[The task]: Filter the listing below, please, and copy only the lines with the word "will".

#### Task inputs ####

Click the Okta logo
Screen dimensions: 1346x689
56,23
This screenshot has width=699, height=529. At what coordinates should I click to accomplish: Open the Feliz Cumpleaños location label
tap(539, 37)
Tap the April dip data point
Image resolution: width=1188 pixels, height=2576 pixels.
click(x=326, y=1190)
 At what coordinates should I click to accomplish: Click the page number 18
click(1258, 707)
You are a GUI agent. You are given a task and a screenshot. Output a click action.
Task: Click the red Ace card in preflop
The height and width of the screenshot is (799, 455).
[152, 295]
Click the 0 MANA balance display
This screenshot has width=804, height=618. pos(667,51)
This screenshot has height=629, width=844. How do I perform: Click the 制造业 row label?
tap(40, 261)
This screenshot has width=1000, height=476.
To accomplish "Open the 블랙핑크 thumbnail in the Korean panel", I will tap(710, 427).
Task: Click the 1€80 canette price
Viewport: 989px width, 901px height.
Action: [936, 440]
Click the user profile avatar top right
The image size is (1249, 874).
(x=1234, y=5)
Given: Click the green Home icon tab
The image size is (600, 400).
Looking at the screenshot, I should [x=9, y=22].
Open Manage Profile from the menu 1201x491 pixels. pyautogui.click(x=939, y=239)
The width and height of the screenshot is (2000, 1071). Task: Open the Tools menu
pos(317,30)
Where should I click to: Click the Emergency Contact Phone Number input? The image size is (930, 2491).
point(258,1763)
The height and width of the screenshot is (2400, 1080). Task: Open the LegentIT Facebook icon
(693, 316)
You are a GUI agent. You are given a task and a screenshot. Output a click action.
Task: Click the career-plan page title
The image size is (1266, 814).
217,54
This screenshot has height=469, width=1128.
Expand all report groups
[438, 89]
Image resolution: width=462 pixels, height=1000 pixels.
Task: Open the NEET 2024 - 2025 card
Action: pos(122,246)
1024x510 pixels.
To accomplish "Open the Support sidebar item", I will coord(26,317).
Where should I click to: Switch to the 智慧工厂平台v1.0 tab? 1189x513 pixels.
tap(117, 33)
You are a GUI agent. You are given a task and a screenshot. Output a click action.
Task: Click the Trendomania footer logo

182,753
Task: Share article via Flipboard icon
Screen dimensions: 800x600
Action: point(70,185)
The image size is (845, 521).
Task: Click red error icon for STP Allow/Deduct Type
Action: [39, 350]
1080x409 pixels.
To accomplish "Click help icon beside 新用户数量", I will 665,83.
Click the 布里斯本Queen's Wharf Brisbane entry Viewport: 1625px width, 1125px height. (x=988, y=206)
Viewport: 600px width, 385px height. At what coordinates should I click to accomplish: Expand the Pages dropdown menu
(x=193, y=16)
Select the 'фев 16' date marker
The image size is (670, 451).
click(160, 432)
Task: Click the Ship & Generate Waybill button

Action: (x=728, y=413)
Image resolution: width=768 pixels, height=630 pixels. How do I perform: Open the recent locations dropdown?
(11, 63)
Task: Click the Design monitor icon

####

[Response to the exercise]:
To accomplish "Open the 블랙핑크 thumbnail in the Korean panel", I will tap(710, 427).
To accomplish "Open the Support sidebar item", I will coord(26,317).
To accomplish "Click help icon beside 新用户数量", I will 665,83.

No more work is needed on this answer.